Kim bercerita bahwa suasana di kantor Pinkfong saat itu seperti “festival” ketika tim menyaksikan jumlah penonton video mereka melonjak drastis setiap hari, sebuah momen kegembiraan dan kebanggaan.

Puncaknya terjadi pada November 2020, ketika klip “Baby Shark” secara resmi meraih predikat sebagai video yang paling banyak ditonton di YouTube, mengukir namanya dalam sejarah digital.

Video fenomenal ini menyumbang sekitar setengah dari total pendapatan perusahaan dalam beberapa tahun setelah dirilis, dan menjadi batu loncatan yang strategis untuk pengembangan konten serta merchandise baru.

Meskipun demikian, Pinkfong sempat menghadapi tantangan hukum pada tahun 2019 ketika dituduh menjiplak karya seorang komposer Amerika. Namun, Mahkamah Agung Korea Selatan menolak kasus tersebut, setelah perusahaan berhasil berargumen bahwa versi mereka berasal dari lagu rakyat yang berada dalam domain publik.

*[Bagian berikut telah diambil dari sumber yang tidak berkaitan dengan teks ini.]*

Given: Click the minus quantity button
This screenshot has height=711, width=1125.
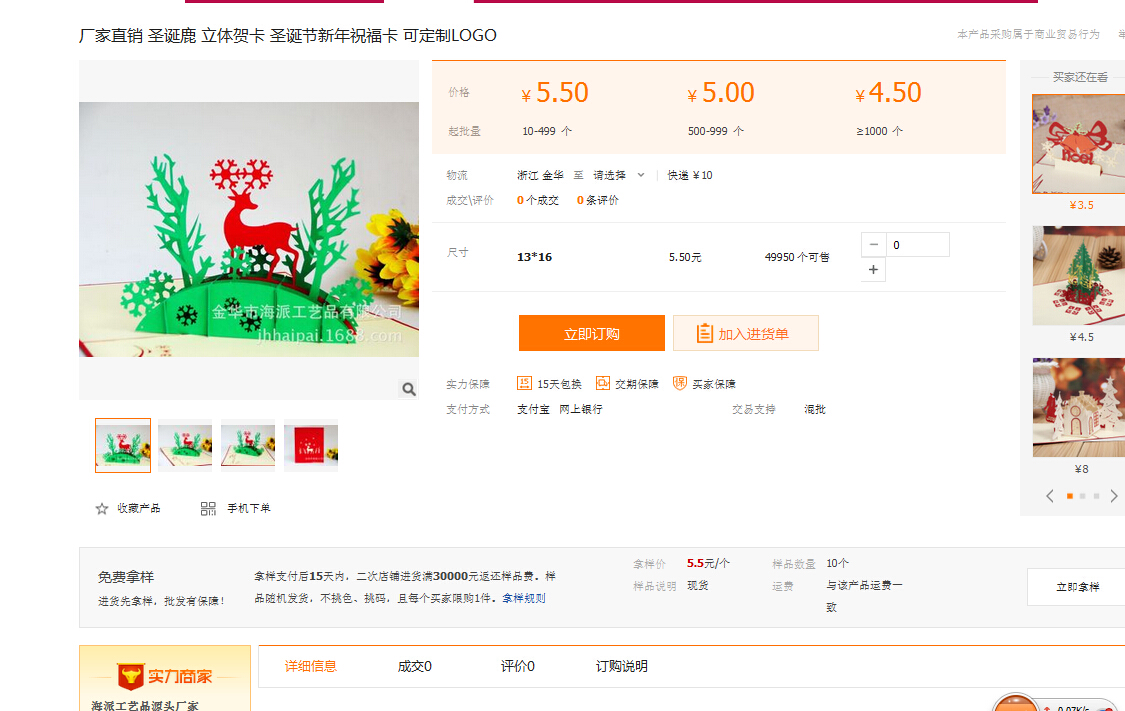Looking at the screenshot, I should [873, 245].
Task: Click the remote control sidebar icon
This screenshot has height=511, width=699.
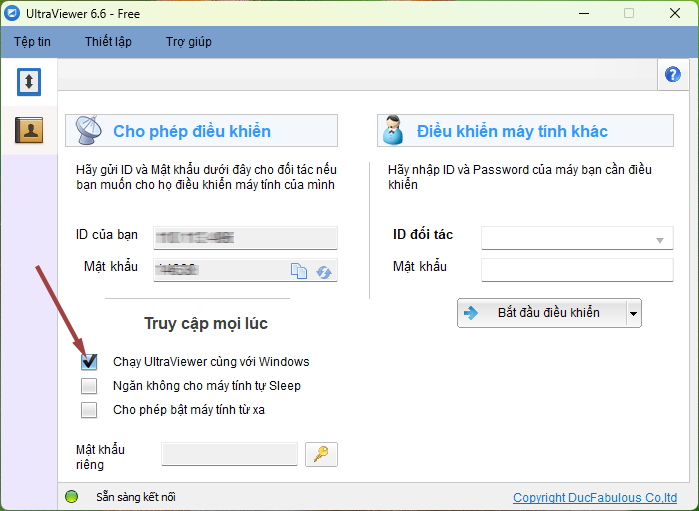Action: (x=28, y=82)
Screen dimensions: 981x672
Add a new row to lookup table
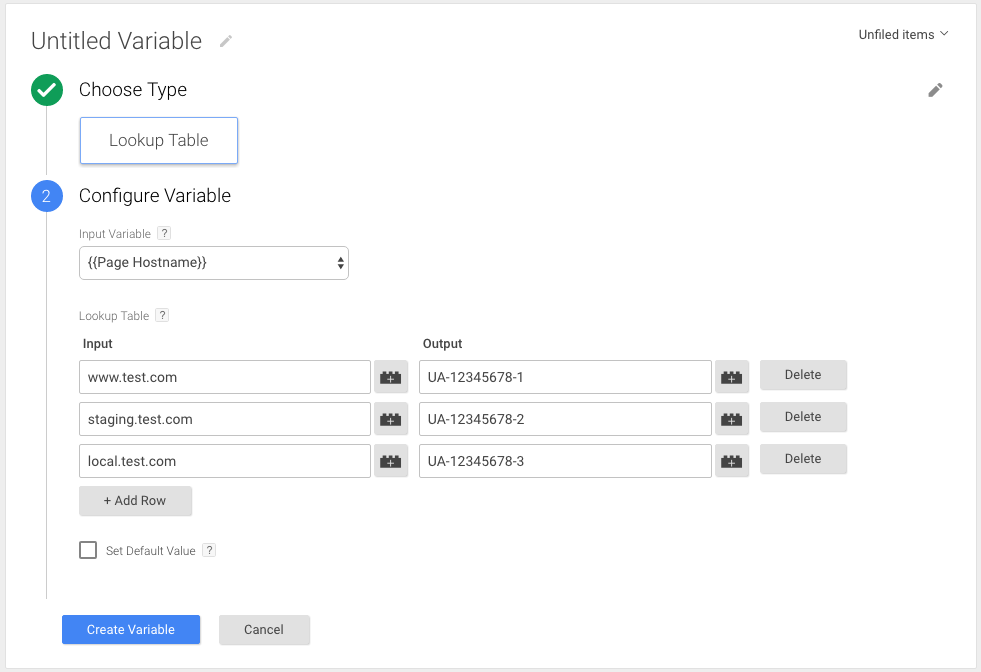135,500
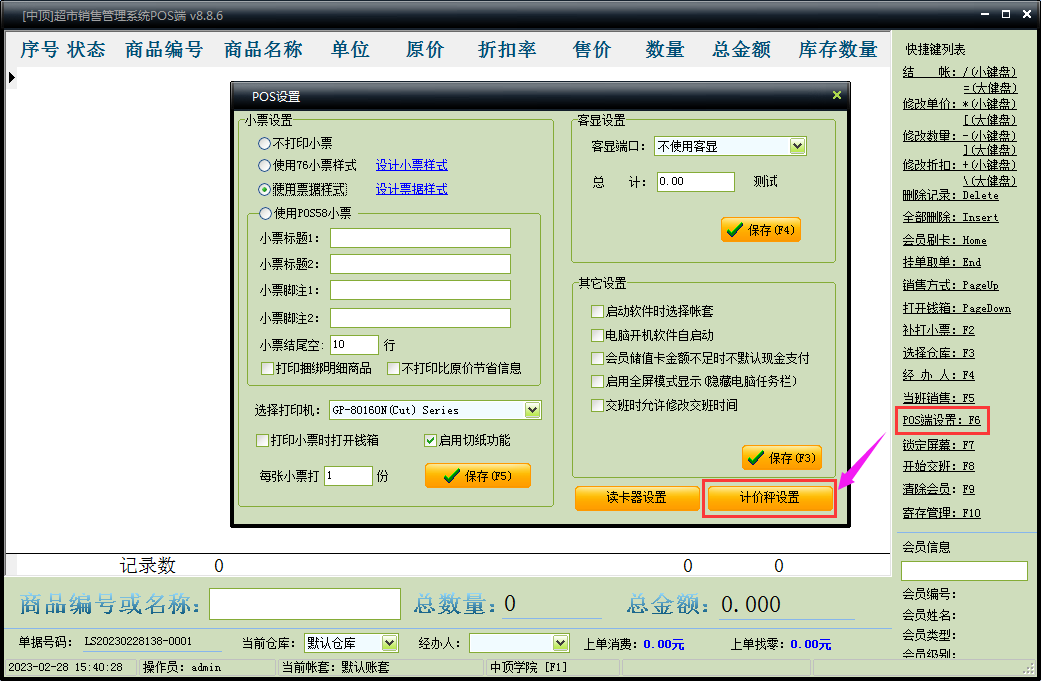1041x681 pixels.
Task: Click 计价秤设置 button
Action: [770, 498]
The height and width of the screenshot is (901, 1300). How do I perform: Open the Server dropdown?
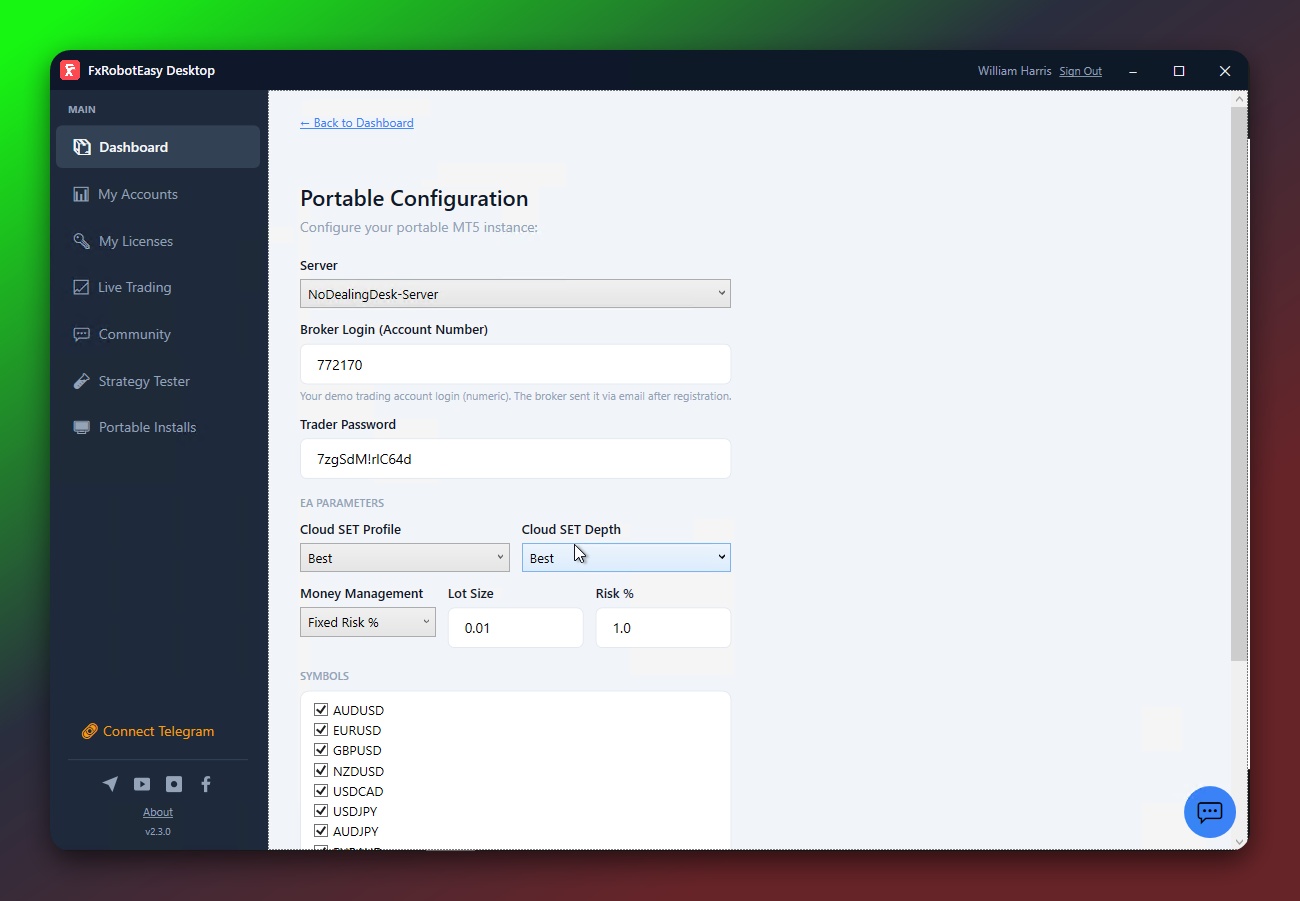pyautogui.click(x=515, y=293)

Kemenangan di pengadilan itu, kata Kim, memberikan dorongan besar bagi perusahaan, terutama karena sahamnya telah melantai di bursa efek. Ia juga menambahkan bahwa pengajuan permohonan untuk masuk pasar saham sudah diajukan sebelum putusan pengadilan diumumkan.

Hanya satu lagu yang terkenal?

Meskipun waralaba Pinkfong lainnya seperti Bebefinn dan Sealook menunjukkan pertumbuhan pesat, perusahaan tersebut masih harus membuktikan kepada investor dan publik bahwa kesuksesannya tidak semata-mata bergantung pada “Baby Shark”, demikian pendapat dosen bisnis di Universitas Korea, Min Jung Kim.

Target audiens perusahaan, yaitu balita, merupakan nilai tambah yang signifikan karena anak-anak cenderung menonton materi yang sama berulang kali, sebuah pola yang menguntungkan bagi pembuat konten, ujarnya.

Kim Min-seok menegaskan dengan yakin bahwa bisnisnya memiliki kapasitas untuk berkembang jauh melampaui “Baby Shark”, yang saat ini menyumbang sekitar seperempat dari total pendapatan Pinkfong.

Faktanya, waralaba baru mereka, Bebefinn, telah melonjak maju, kini menghasilkan sekitar 40% dari pendapatan perusahaan, menunjukkan keberhasilan dalam diversifikasi portofolio mereka.

Di sisi lain, seorang orang tua, Saleem Nashef, mengatakan kepada BBC bahwa keluarganya memiliki perasaan campur aduk terhadap video-video Pinkfong. Ia menghargai kualitas edukatif dari konten perusahaan, namun istrinya menganggap “Baby Shark” “menstimulasi berlebihan untuk anak-anak.”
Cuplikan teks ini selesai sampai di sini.